大丈夫ですか、と冴えない顔の若い店員が小声で言った。大丈夫だから、と僕は落ちたものを拾い集めた。
彼女はその時になってそっと腰を低くし、落ちてしまった小さなポーチや先刻のハンカチなどを手早く膝の上に集め始めた。
僕は彼女に拾ったものを返すと、突然のことにおどおどしていた若い店員に千円札を二枚渡し、会計を済ませた。

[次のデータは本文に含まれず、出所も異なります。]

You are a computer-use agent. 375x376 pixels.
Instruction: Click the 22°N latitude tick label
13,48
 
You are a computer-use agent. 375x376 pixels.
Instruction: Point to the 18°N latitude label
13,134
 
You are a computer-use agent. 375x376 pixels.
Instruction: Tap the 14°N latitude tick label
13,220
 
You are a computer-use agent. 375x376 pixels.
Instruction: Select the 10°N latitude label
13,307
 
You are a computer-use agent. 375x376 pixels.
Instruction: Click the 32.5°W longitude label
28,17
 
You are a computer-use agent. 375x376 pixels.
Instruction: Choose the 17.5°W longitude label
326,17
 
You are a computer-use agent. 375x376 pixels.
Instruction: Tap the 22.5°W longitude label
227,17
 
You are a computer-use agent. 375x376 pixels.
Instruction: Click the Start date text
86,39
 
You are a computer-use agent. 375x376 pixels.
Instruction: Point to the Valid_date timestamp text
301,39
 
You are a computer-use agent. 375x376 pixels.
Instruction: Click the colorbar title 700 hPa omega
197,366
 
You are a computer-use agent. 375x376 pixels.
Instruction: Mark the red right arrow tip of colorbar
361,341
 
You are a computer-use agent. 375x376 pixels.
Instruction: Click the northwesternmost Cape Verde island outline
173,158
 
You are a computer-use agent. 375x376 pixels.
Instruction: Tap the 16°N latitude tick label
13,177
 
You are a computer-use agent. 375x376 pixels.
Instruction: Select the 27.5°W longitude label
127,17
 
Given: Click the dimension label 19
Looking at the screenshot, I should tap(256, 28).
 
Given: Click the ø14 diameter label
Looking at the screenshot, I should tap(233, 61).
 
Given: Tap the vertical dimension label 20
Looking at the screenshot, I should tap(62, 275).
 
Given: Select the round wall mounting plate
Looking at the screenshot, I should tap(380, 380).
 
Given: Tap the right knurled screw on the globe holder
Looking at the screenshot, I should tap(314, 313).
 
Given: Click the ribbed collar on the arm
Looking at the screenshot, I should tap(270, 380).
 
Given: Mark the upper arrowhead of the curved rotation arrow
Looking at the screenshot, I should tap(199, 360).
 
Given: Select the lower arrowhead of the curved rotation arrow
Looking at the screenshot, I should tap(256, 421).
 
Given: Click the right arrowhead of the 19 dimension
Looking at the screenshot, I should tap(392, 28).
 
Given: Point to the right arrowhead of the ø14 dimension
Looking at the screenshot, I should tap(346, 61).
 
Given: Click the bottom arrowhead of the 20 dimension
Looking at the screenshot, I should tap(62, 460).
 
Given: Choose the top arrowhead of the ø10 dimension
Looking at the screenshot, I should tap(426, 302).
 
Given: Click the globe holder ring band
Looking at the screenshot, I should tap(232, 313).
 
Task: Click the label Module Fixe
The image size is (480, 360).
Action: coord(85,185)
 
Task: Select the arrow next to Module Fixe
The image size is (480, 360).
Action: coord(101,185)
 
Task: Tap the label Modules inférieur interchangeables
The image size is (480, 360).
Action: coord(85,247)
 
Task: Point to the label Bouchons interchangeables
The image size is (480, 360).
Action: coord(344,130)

振り向くと彼女の背中にはかわいそうに動揺が張りついて、いつもよりひどく小さく見えた。
「大丈夫?」
青ざめた顔をして「ごめんなさい」と返事をした。
あの合皮の剥げかけた鞄はどうやら寿命を迎えたらしかった。
僕は先に席を取り、まだ動揺の見える彼女に座るように促した。彼女はまだ雨に濡れた幼い少女のようだった。
「驚いたね」
「ええ、ごめんなさい。こんなことになるなんて」
「仕方ないさ。予想のできないことはたくさんあるんだから」
「いいえ……」
鞄を膝の上でギュッと抱えた彼女はそう言った。
「もう潮時なのはわかっていたの。この鞄は買ってから随分経ったものなの。もう持って歩くのは恥ずかしいと思ったのだけど、今日……今日を最後に処分しようと思っていたの。だからこういう不具合があるかもしれないってことを予想することができたのよ」
天気予報のように?
それはできないような気がした。
「新しいものを買おう。まだ時間はある」
「……そうね、適当に見繕って……」
「その鞄も持って帰ろう。そんなに大切なものをその辺に捨てていくわけにはいかないだろう?」
涙ぐんだ瞳がようやく僕を捉えた。僕の顔は少しは寛大に見えただろうか?
「いただきます」と小声で言って細長い特有のスプーンでアイスクリームを食べ始めた彼女は、まだ小さな女の子のようだった。
その一連の出来事は、結婚前に彼女の意外な一面を垣間見せられた気がして、心を緩ませた。
完璧な人間はいない。彼女もまた、女の子の延長線上に立っているんだ。